Some businesses require more advanced solutions when it comes to cybersecurity than others. It all depends on the amount and what type of data an organization processes and what types of business tools it uses – so, in general, how it operates day-to-day. While cloud service providers protect their networks in many ways, if you are planning to work intensively in the cloud, you should learn what cybersecurity solutions they apply on their infrastructure and what the potential risks are for cloud users.

The importance of cloud technology for business

Moving from obsolete, on-premises data centers to the cloud allows companies to gain more business flexibility, thanks to which they can become more competitive. In fact, during the last two decades, more and more organizations have decided to draw on the cloud’s potential. 
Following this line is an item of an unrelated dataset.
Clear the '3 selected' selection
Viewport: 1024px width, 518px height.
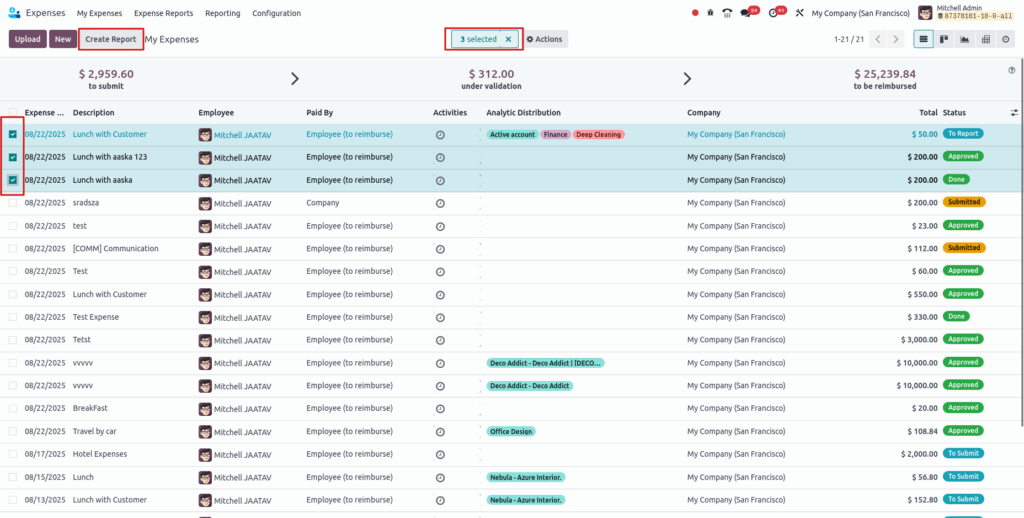[508, 39]
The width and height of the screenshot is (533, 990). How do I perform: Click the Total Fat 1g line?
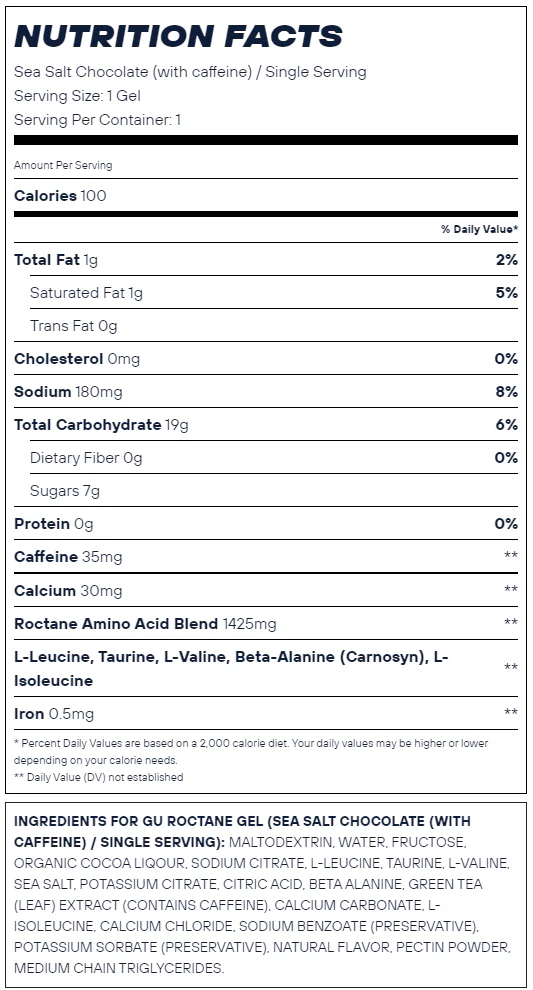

A pay-as-you-go pricing model enables companies to pay only for the resources that have actually been used – resulting in reduced costs of running the business. Additionally, organizations can easily and quickly adjust to market changes (they don’t need to build bigger data centers – they can simply request more resources and tools from cloud vendors). The cloud has made remote working significantly simpler. With data and software accessible via the internet, employees can carry out their duties from practically anywhere – all they need is an internet connection. 

It seems like there are multiple benefits of moving to the cloud – what are the risks?
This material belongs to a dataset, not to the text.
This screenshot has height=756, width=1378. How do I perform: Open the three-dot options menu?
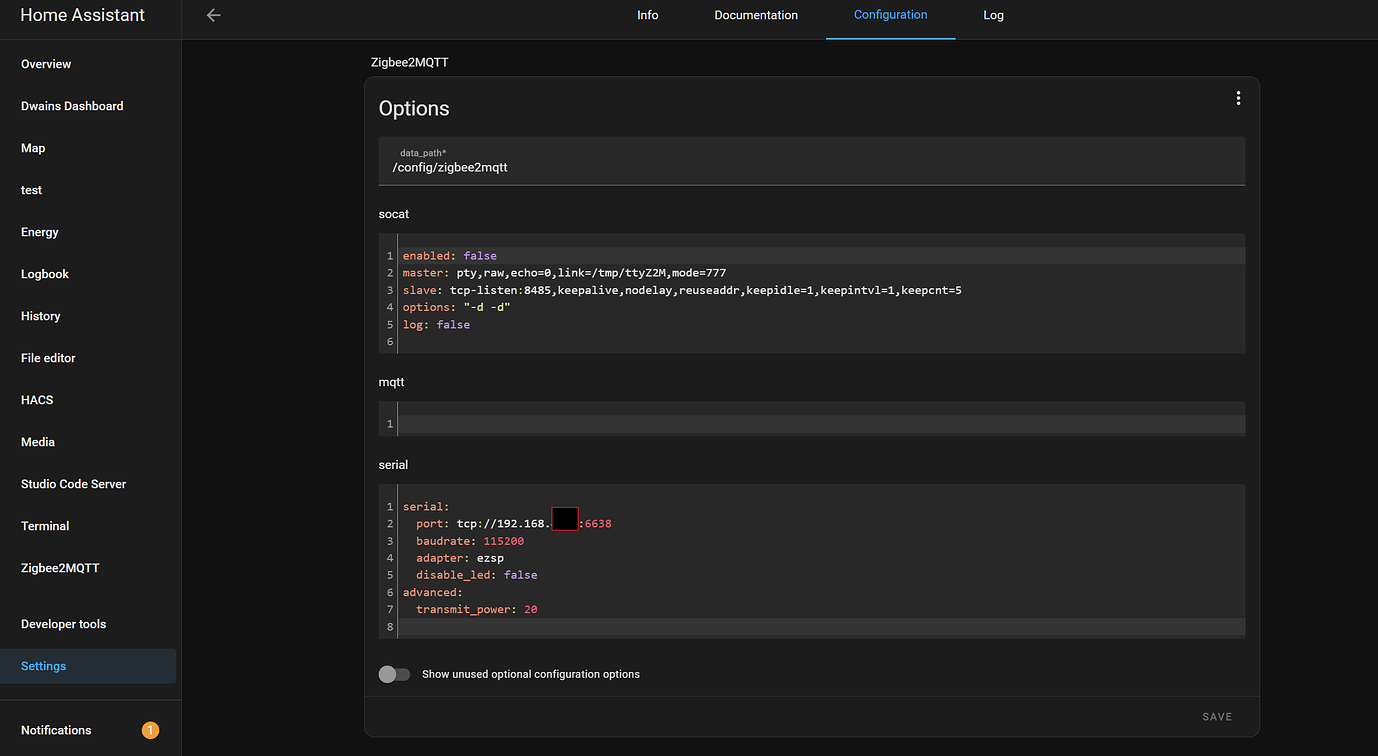coord(1238,98)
What are the security risks of cloud computing?

With cloud technology being continuously developed in order to meet the various requirements of different companies, there are many things that can go wrong in terms of the security of your data and business software. You need to know how to protect yourself from the most significant threats. 
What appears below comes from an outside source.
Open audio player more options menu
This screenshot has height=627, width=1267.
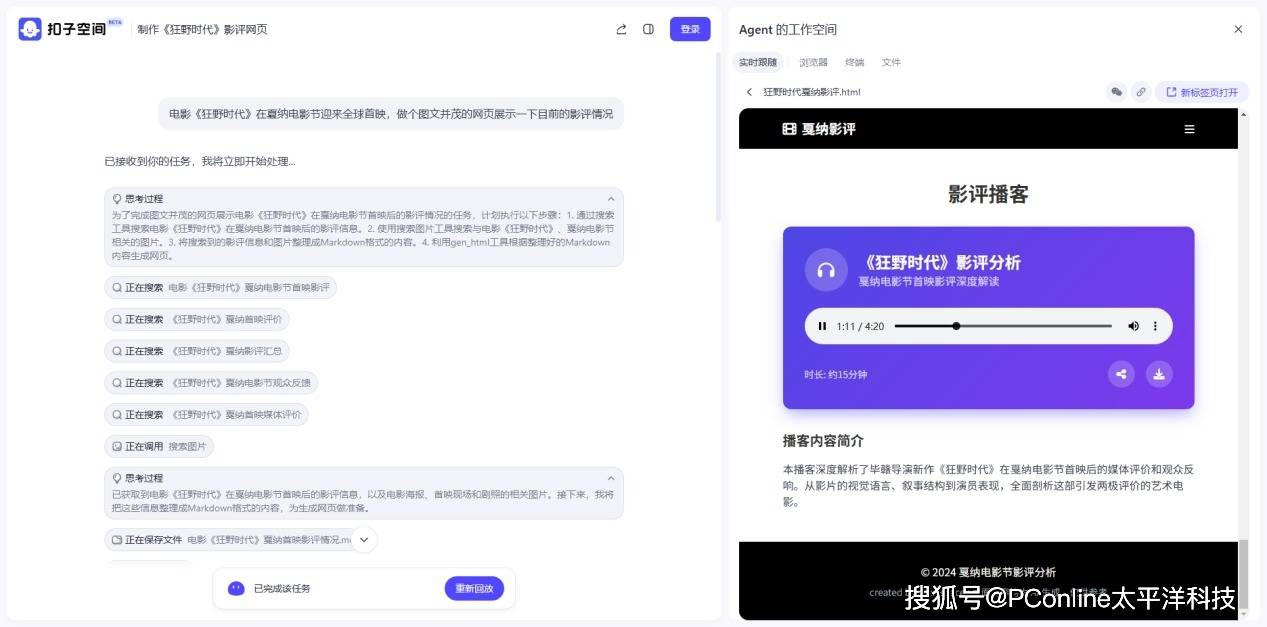[x=1155, y=326]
1. Limited visibility and control

As we have often mentioned in our articles, cloud vendors manage their cloud infrastructure for you. You don’t have to waste your precious time maintaining it; hence you have more time to deal with the core challenges of your industry. This is good in a way, but in this case, your visibility and control over some operations are reduced. Organizations have to monitor and assess their data safety without access to network-based monitoring and logging. This model of cooperation leaves you unaware of some important security problems that your infrastructure may have, so you never know exactly what additional solutions you could apply to your cloud in order to make it more secure.  

2. Cyberattacks

By choosing to use a cloud environment for your projects, you hardly ever get separated from other users. While that is a benefit, it is also a drawback; after all, you move large amounts of sensitive data through the internet. By selecting this approach, you are opening yourself up to cyberthreats. There are many ways to lose data or access to your software. If your systems are not protected well enough, you can experience a data breach – unauthorized access to your databases or software by someone seeking to steal or destroy your business information. There are many types of cyberattacks that can compromise your systems. As cybercriminals come up with more and more ways to achieve their goals, you should keep learning about methods that can prevent such attacks.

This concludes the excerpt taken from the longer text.